> **PROBLEM TO WORK ON**:
Your copy should begin at the line containing "Screen dimensions: 500x500" and end at the last line of the records; transcribe those lines exactly and leave out every picture.

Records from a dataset
*****

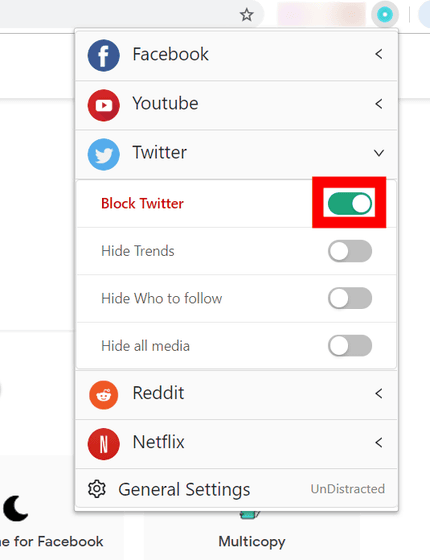Click the UnDistracted brand text
This screenshot has width=430, height=560.
348,489
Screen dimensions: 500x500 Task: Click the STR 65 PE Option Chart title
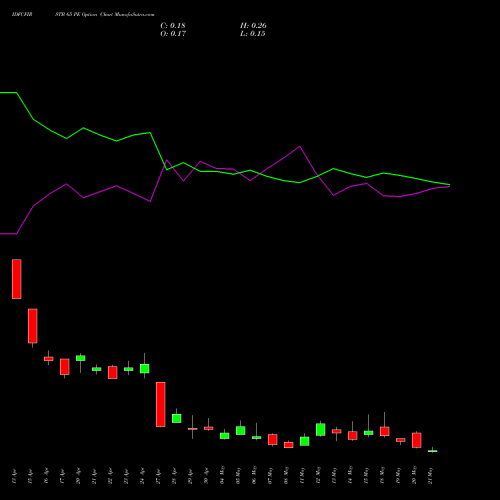(105, 15)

*****

> **WRITTEN ANSWER**:
Screen dimensions: 500x500 Task: Click the STR 65 PE Option Chart title
(105, 15)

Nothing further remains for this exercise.